What I keep forgetting is that the intention of this blog has always been to chronicle my journey within this disease.  Whether it’s interesting or helpful to others, whether it belongs here in the blogosphere isn’t my judgment to make.  If I don’t have anything at all to write about, then I should wait until I do, rather than feeling pressure to get something posted.  If I notice symptoms, “old” symptoms, write whatever is meaningful to me about them and don’t worry about whether I’m whipping a dead horse.  If I’m feeling conflicted about the loss of my Alzheimer’s diagnosis, write about that.  If I’m frustrated by an email to me from a reader who wonders why, in the face of all the normal tests, I work so hard to prove something is wrong with me, then I can write about that.  This post today is perhaps an example: an interior monologue about finding it difficult to keep the blog up.  I’m thinking about it a lot, so I’m writing about it. 
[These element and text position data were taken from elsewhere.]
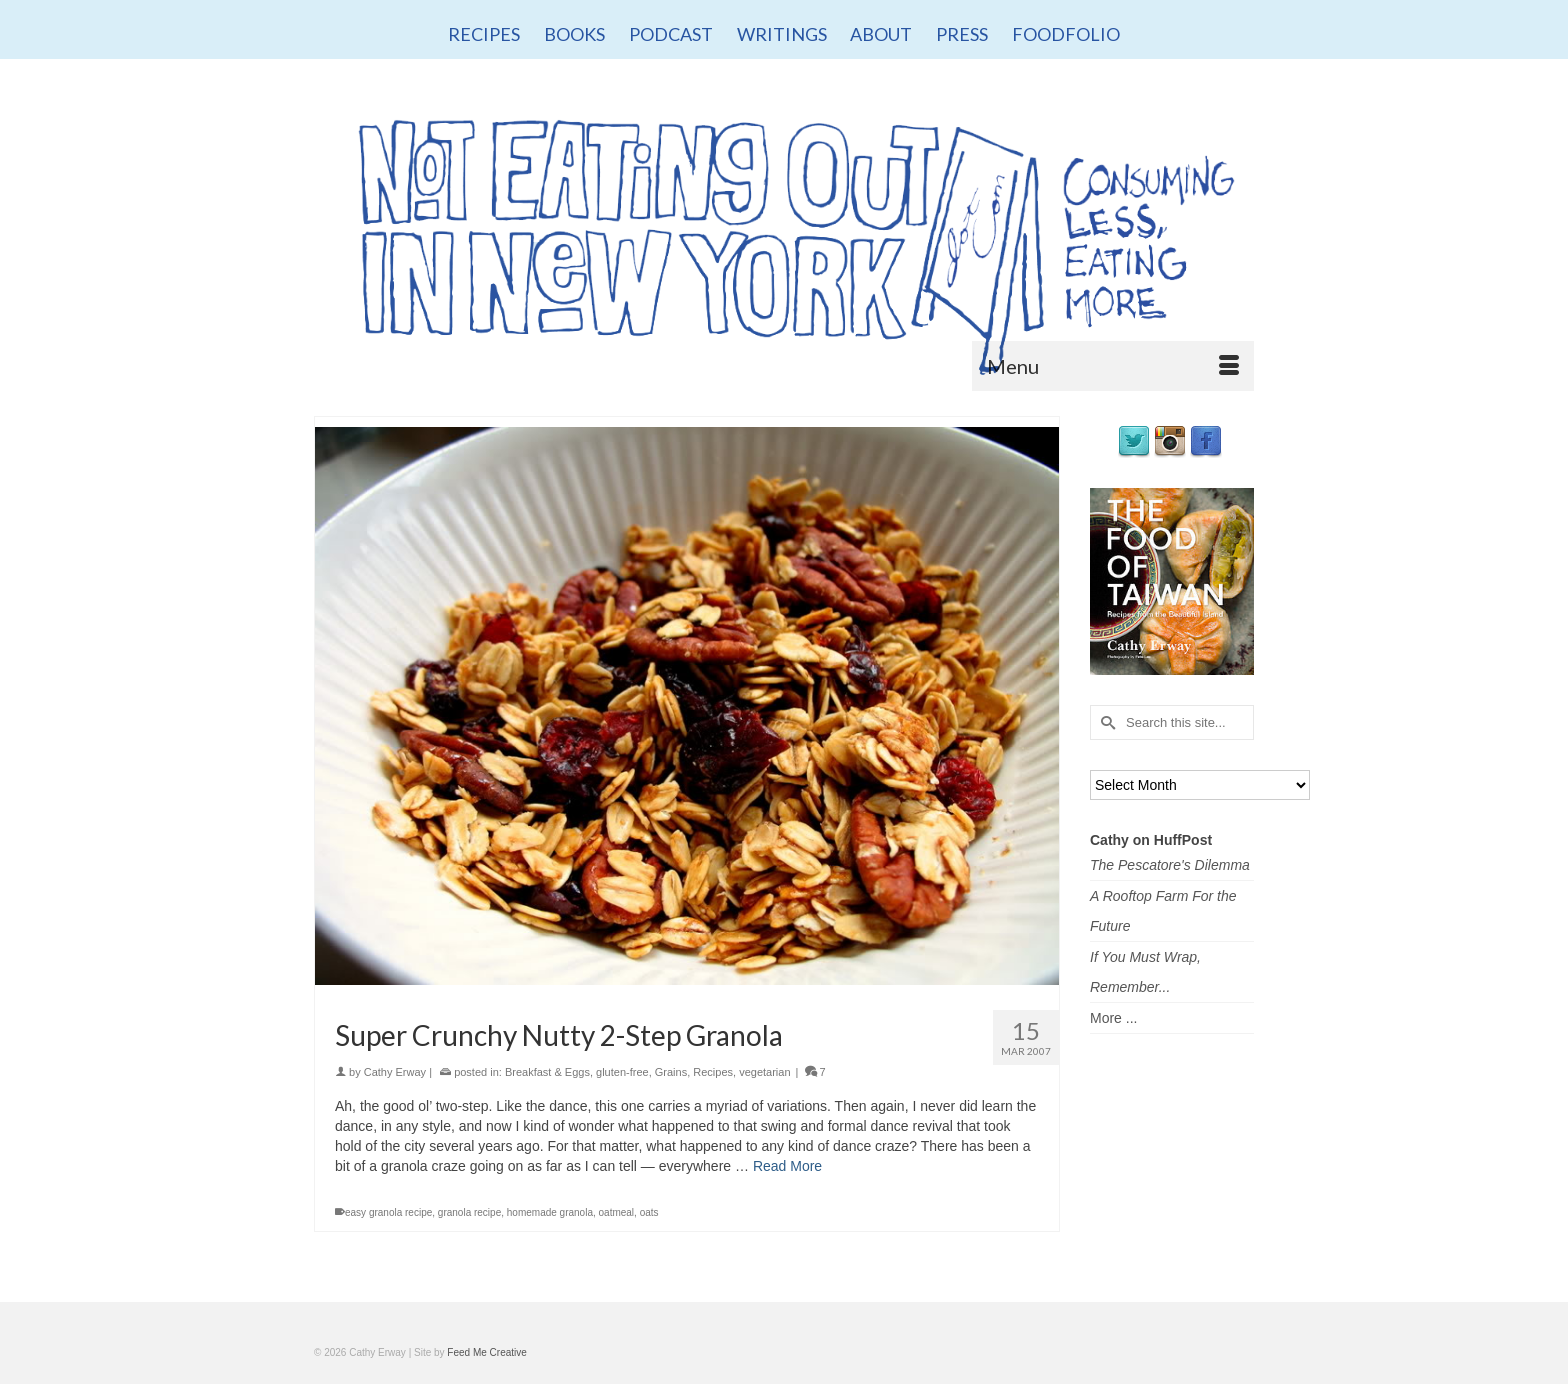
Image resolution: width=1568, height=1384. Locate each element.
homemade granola (550, 1212)
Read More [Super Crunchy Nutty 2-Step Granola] (787, 1166)
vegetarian (764, 1072)
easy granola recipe (388, 1212)
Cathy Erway (395, 1072)
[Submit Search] (1105, 722)
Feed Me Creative (486, 1352)
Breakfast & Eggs (547, 1072)
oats (649, 1212)
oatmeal (617, 1212)
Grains (671, 1072)
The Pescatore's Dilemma (1170, 865)
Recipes (713, 1072)
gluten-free (622, 1072)
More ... (1113, 1018)
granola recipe (469, 1212)
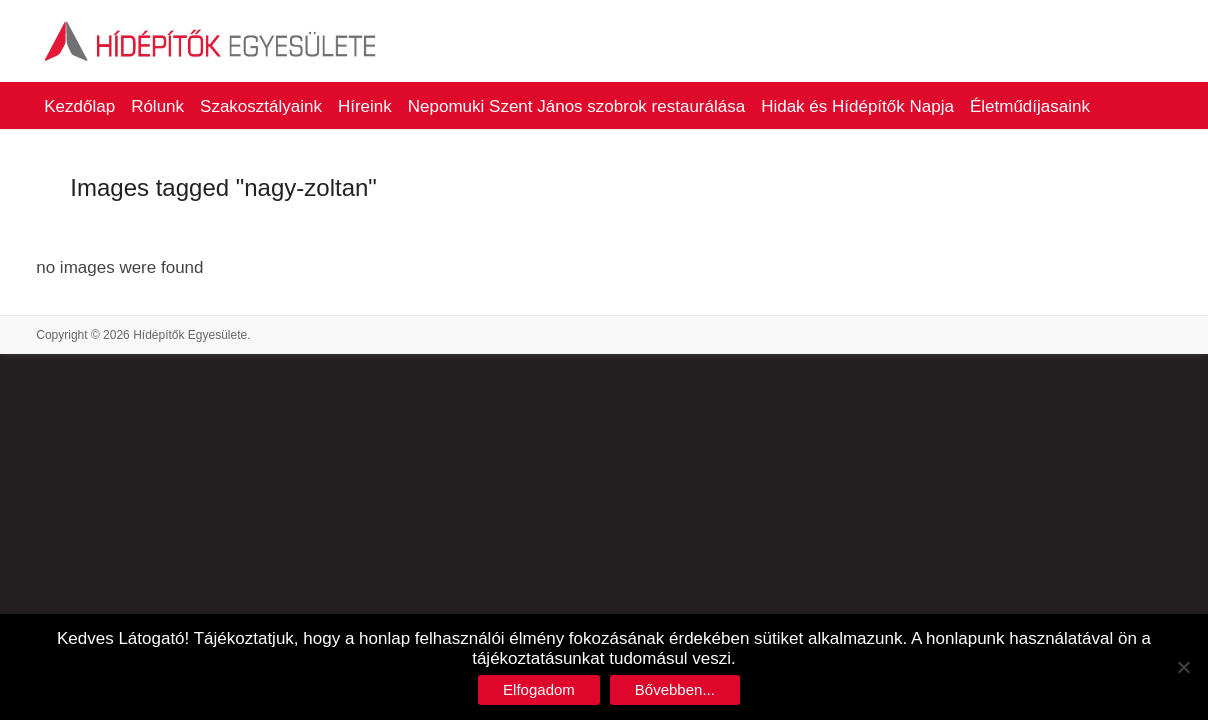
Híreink (365, 106)
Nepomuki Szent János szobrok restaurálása (576, 106)
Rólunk (157, 106)
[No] (1183, 667)
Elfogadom (539, 689)
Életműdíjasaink (1030, 106)
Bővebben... (675, 689)
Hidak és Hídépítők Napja (857, 106)
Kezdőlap (79, 106)
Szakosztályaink (261, 106)
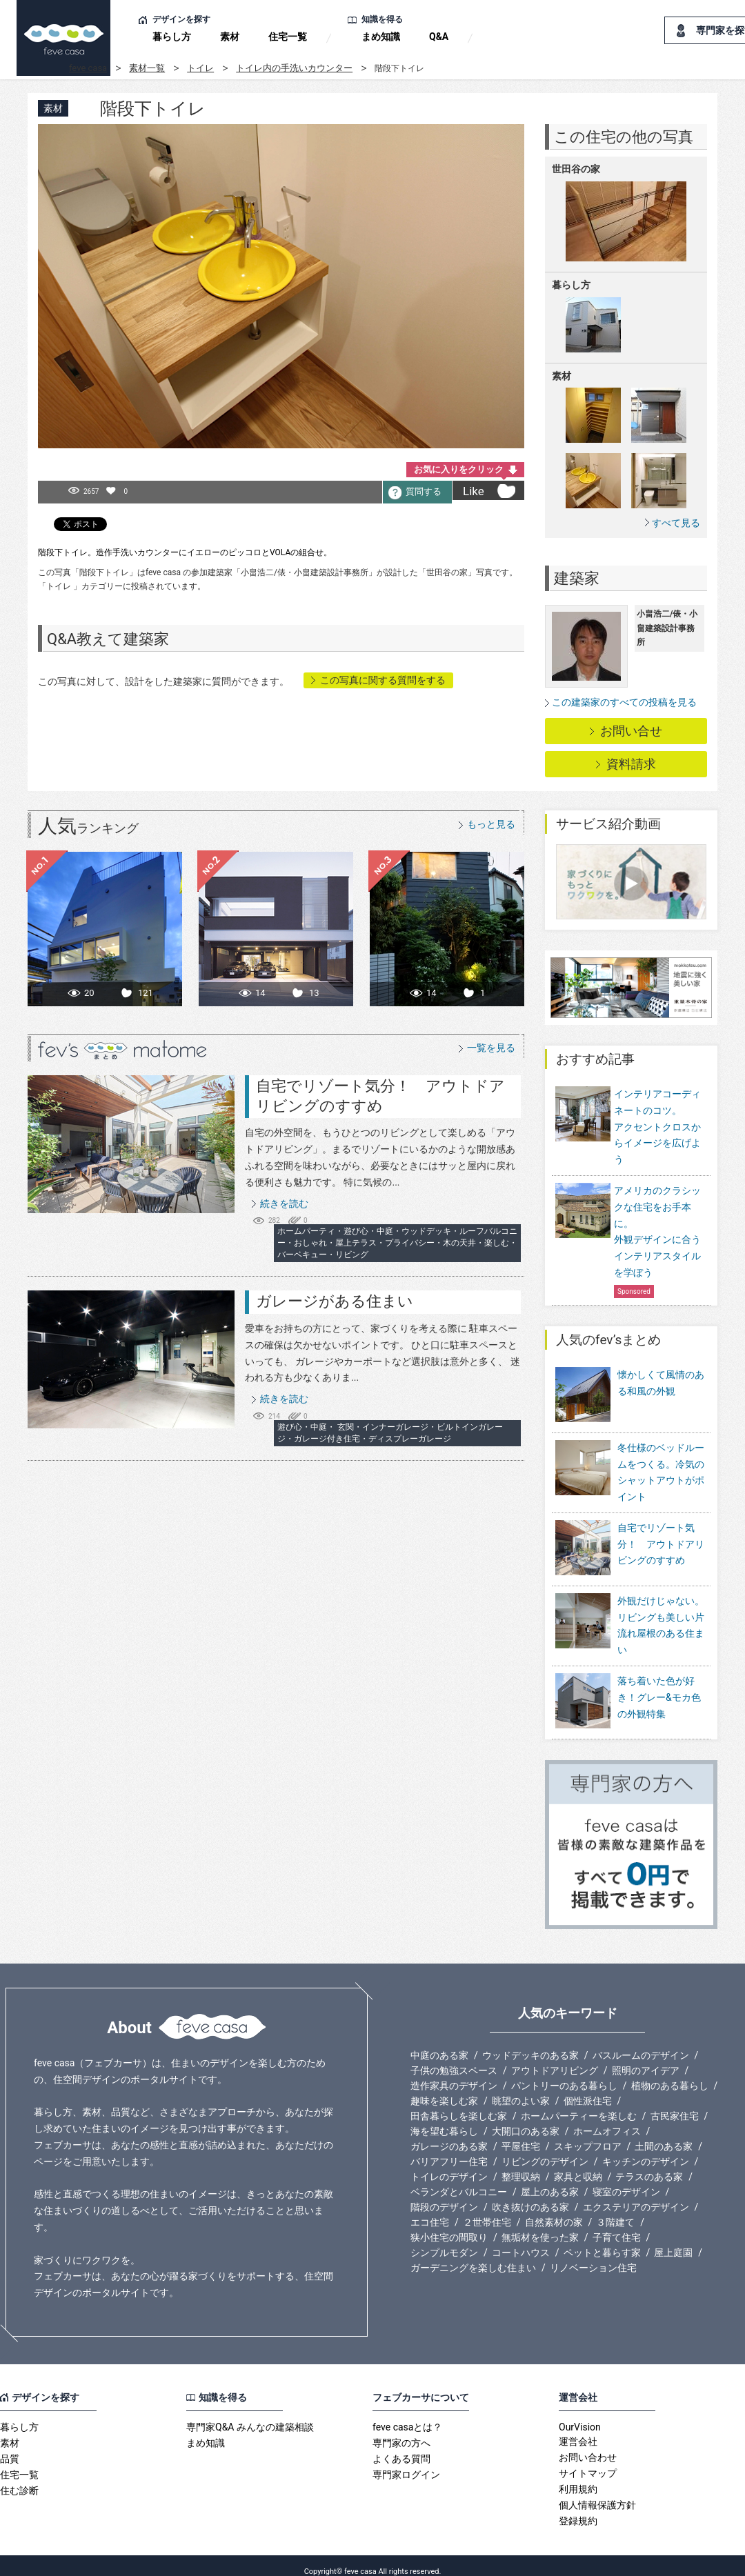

I will do my best to let go of the concerns that fewer people will read the blog, that I’m repeating myself, that I’m posting too infrequently, or that the blog is not valuable to others.  The disease persists, whatever it is.  And that’s what this blog is about.  This is a journal of my experience as a person with cognitive impairment.  I can’t be the judge of whether it’s helpful to anyone else; and trying to be that judge only makes me anxious.